4. driving power as claimed in claim 1, wherein, the circuit structure of described second booster circuit is: the input voltage of battery accesses the input of integrated boost chip after the second electric capacity (C4) and the 3rd electric capacity (C10) decoupling, and be connected to the SW pin of described integrated boost chip by the second inductance (L2), pin VC ground connection behind the filtering networking that the first resistance (R5) and the 4th electric capacity (C1) form; The He Ne laser pin ground connection of described integrated boost chip, output voltage feedback input end pin (FB) connects the dividing potential drop feedback circuit be made up of the second resistance (R6), the 3rd resistance (R7) and adjustable resistance (R8), the output decoupling capacitor (C2) of described integrated boost chip is connected with the 3rd resistance (R7) one end, and connect the SW pin of rectifier diode (D2) to described integrated boost chip, form the output of the second potential circuit.

5. driving power as claimed in claim 1, wherein, described pulse generator comprises timer circuit and single-shot trigger circuit; The trigger pin (TRIG) of described timer and threshold value pin (THR) are connected to the junction of the 5th resistance (R2) and the 5th electric capacity (C5), to form square wave circuit for generating, the electric discharge pin (DISC) of described timer is connected to the junction of the 4th resistance (R1) and the 5th resistance (R2), forms discharge loop; The time-base circuit that described 4th resistance (R1), the 5th resistance (R2) and the 5th electric capacity (C5) are formed; Control voltage pin (CVOL) ground connection after the 6th electric capacity (C6) decoupling of described timer, impulse waveform is exported by the output pin (OUT) of described timer; The triggering input pin (B) of described monostable flipflop connects the output pin (OUT) of described timer, triggers input pin (A) ground connection; External capacitor pin (CX) and the external capacitor/resistance pins (CX/RX) of described monostable flipflop are connected the two ends of the 7th electric capacity (C7) respectively, 6th resistance (R3) and the 7th electric capacity (C7) form time-base circuit, for determine to trigger form the width of pulse; The removing pin of described monostable flipflop connect 5V voltage, trigger impulse is exported by output pin (Q).
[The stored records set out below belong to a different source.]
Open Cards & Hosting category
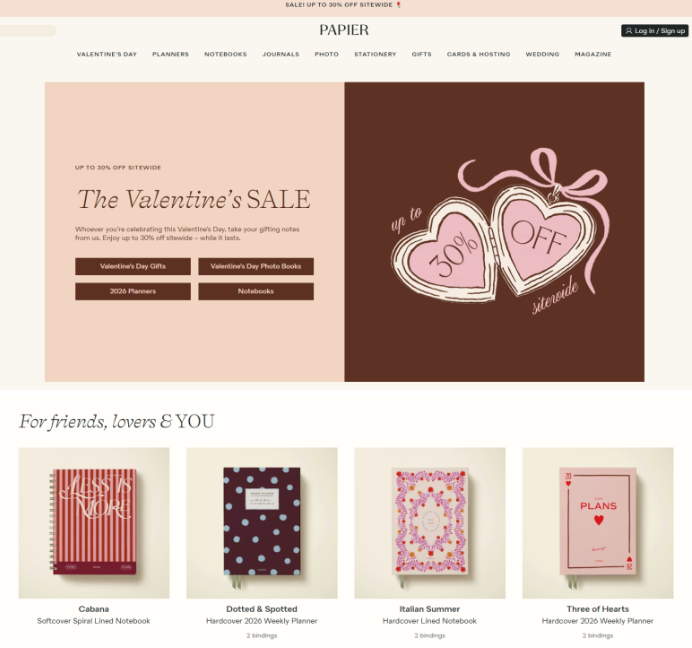692x648 pixels. click(x=478, y=54)
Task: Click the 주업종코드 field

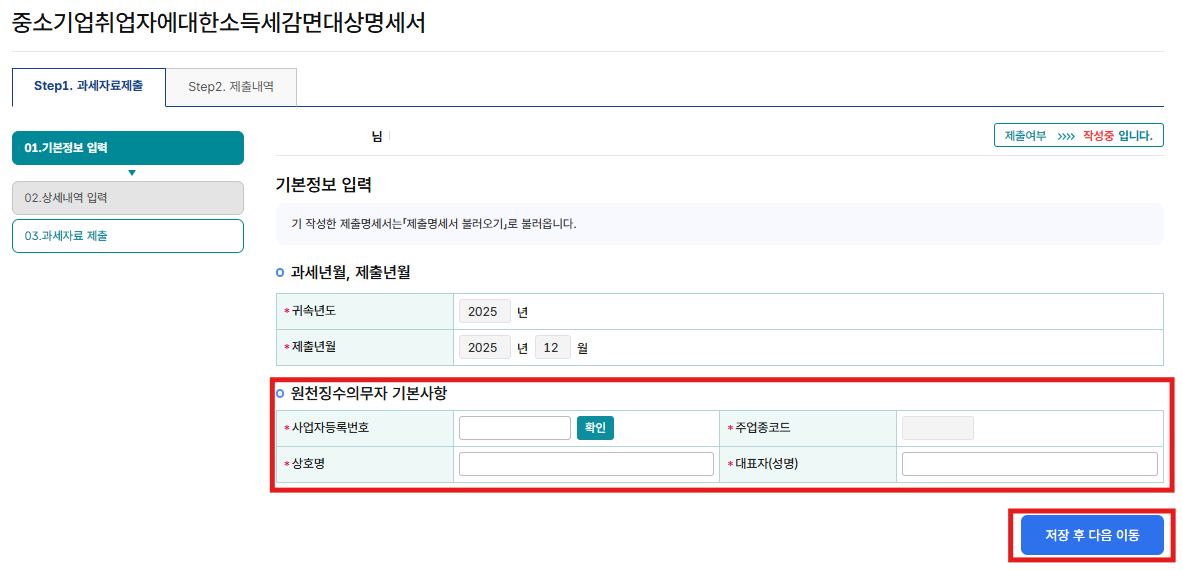Action: click(x=937, y=428)
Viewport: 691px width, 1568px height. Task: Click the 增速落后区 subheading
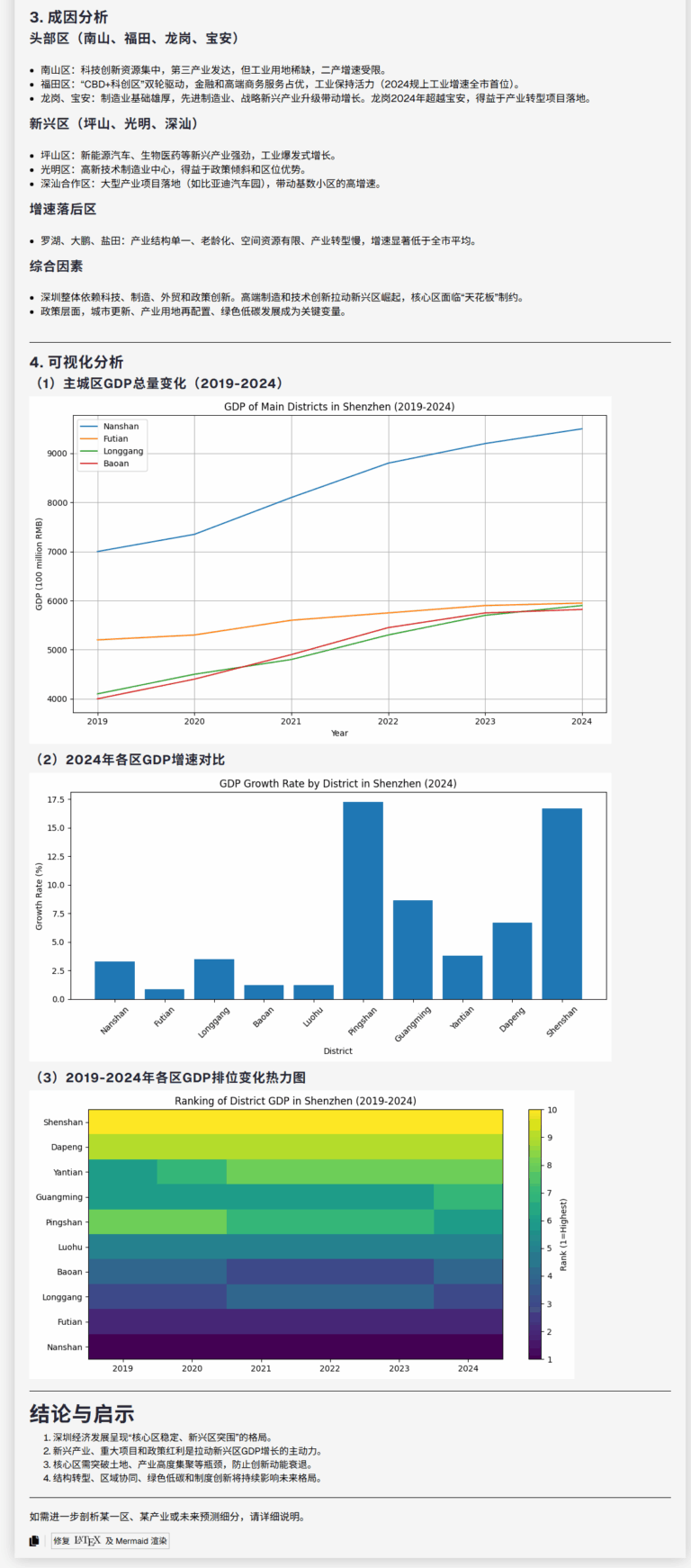pyautogui.click(x=63, y=209)
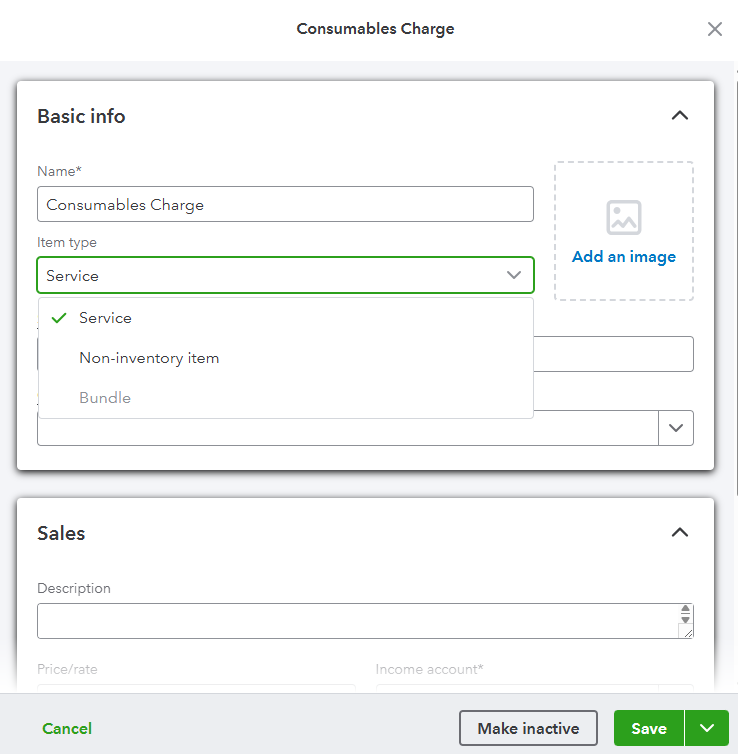Click the image placeholder icon
This screenshot has height=754, width=738.
click(623, 217)
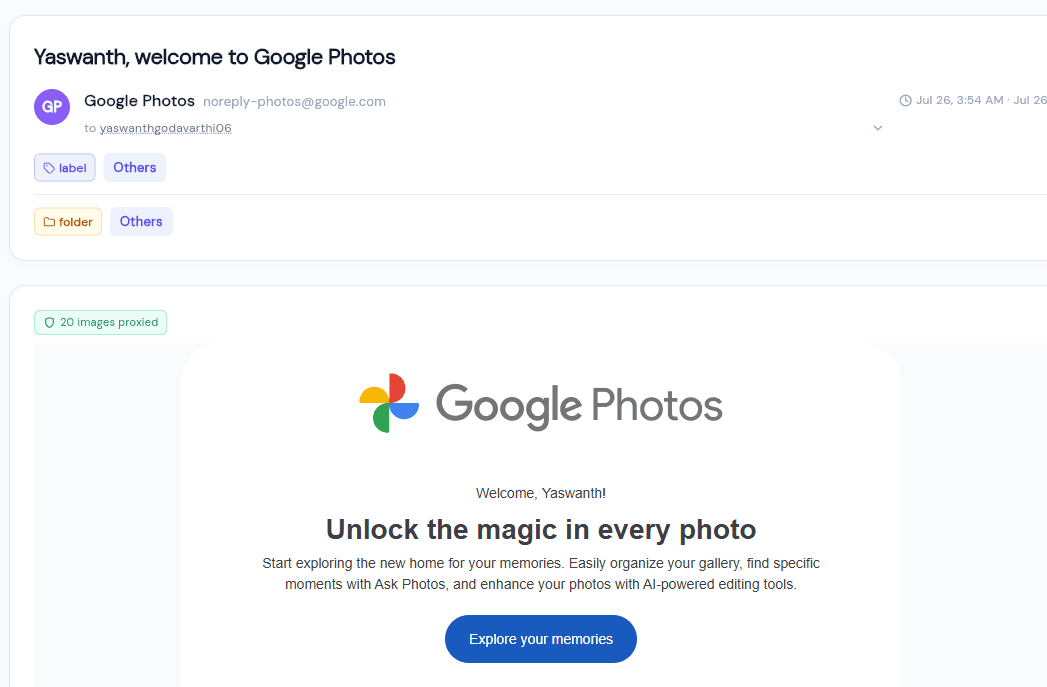Click the clock icon beside the timestamp
1047x687 pixels.
click(x=905, y=100)
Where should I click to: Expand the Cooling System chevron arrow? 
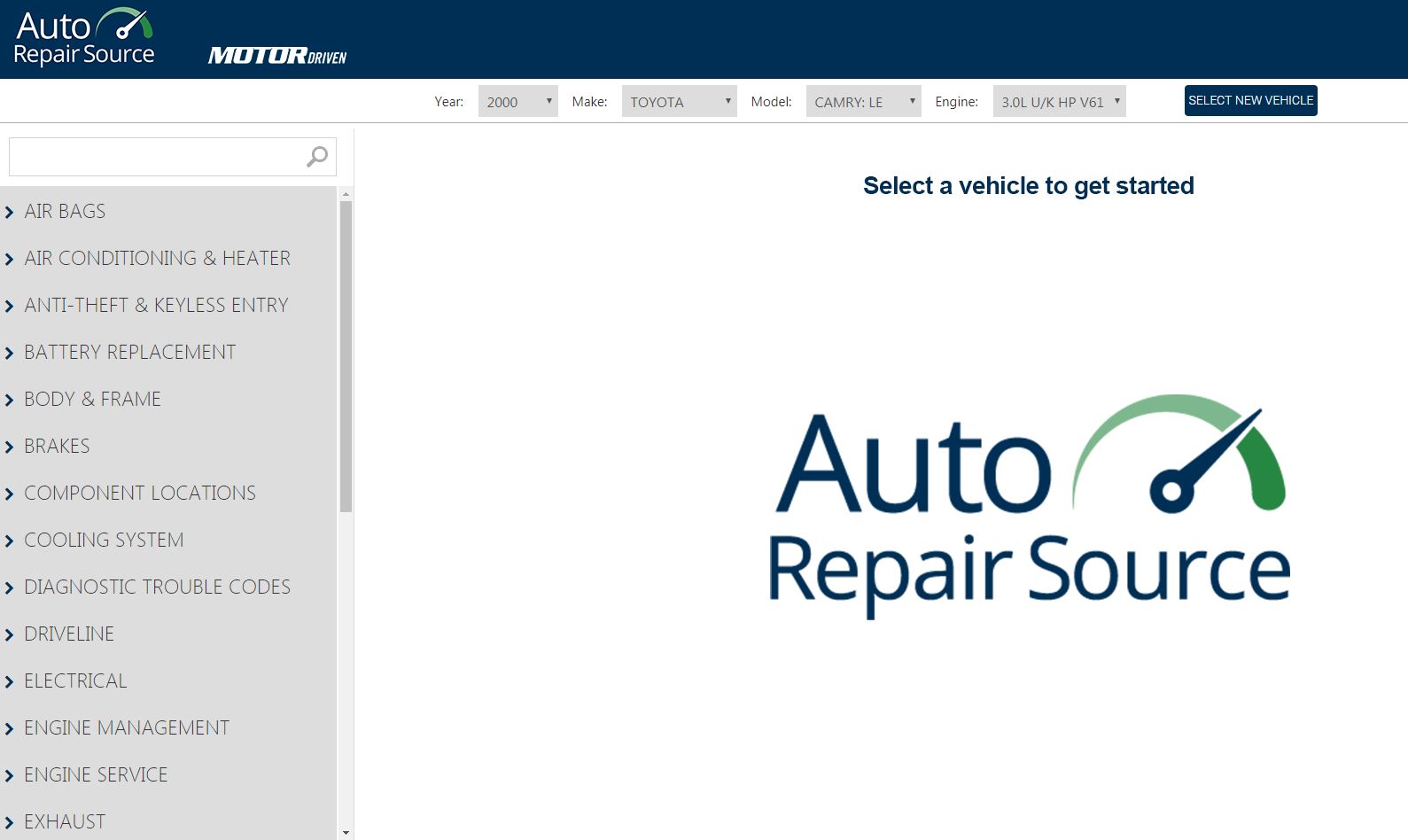coord(10,541)
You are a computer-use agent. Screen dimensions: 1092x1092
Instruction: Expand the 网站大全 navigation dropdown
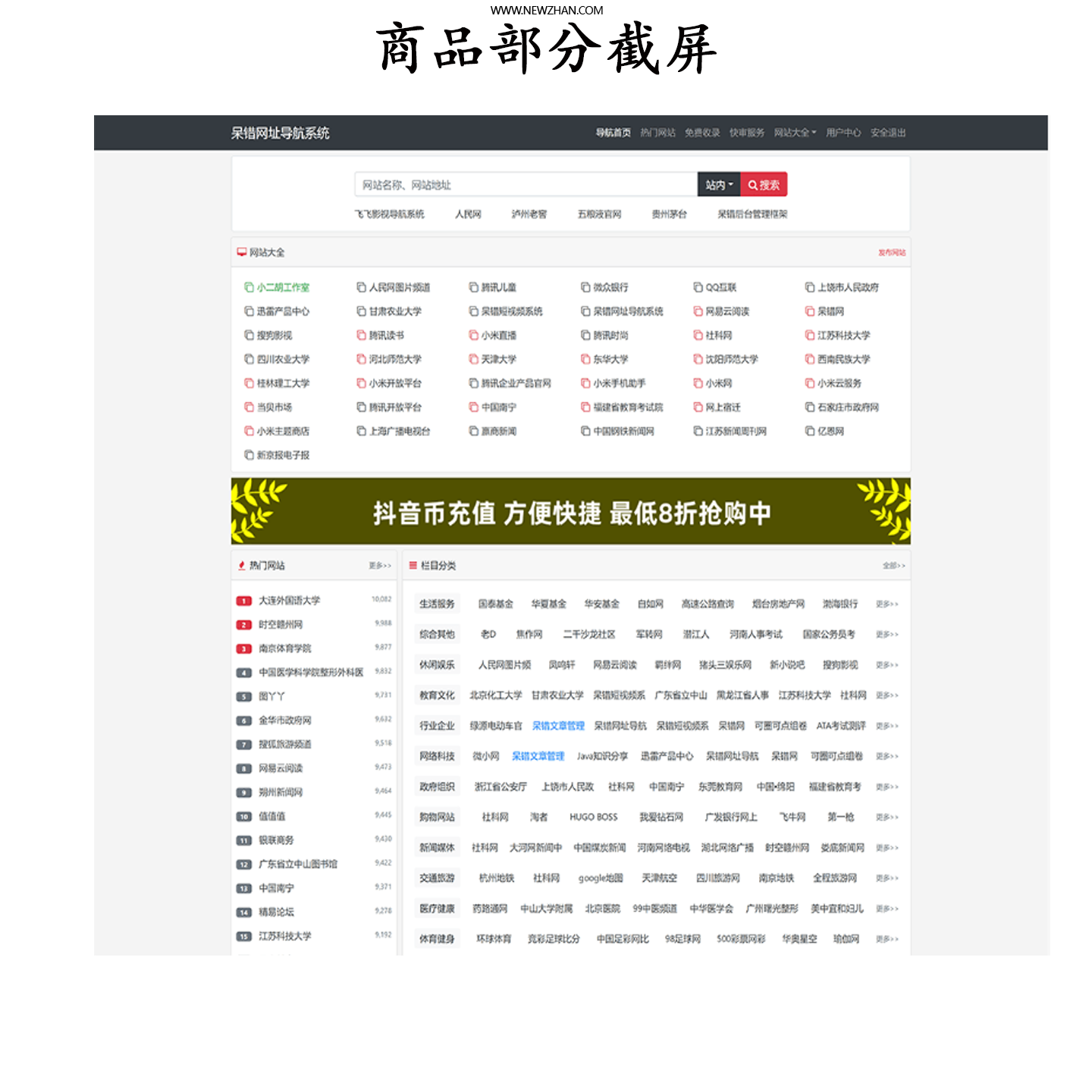point(793,132)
6. driving power as claimed in claim 5, wherein, when adjustable current output is operated in pulse mode, pulse repetition frequency can be regulated by the value of change the 4th resistance (R1), the 5th resistance (R2) and the 5th electric capacity (C5), and operating frequency is 1KHz to 10KHz; Pulse duration can be regulated by the value of change the 6th resistance (R3) and the 7th electric capacity (C7), and pulse width range is 1us to 10us.

7. driving power as claimed in claim 1, wherein, described adjustable current output circuit comprises integrated operational amplifier, metal-oxide-semiconductor and current/charge-voltage convertor; The voltage of the in-phase input end connection mode selection circuit output of described integrated operational amplifier, inverting input is after the feedback network that the 7th resistance (R9) and the 8th electric capacity (C8) are formed, connect sampling resistor (R13), its output is then connected to the grid of metal-oxide-semiconductor after the 8th resistance (R12), to control the electric current of metal-oxide-semiconductor; The drain electrode of metal-oxide-semiconductor connects the negative pole of quantum cascade laser.

8. driving power as claimed in claim 1, wherein, described mode selection circuit comprises either-or switch (S3) and bleeder circuit, and described bleeder circuit comprises the 9th resistance (R10) and the tenth resistance (R11).

9. driving power as claimed in claim 8, wherein, the current value that described adjustable current output exports is determined by the value of the tenth resistance (R11).

10. the driving power as described in any one of claim 1-9, wherein, described first booster circuit is 5V booster circuit, and described second booster circuit is 15V booster circuit.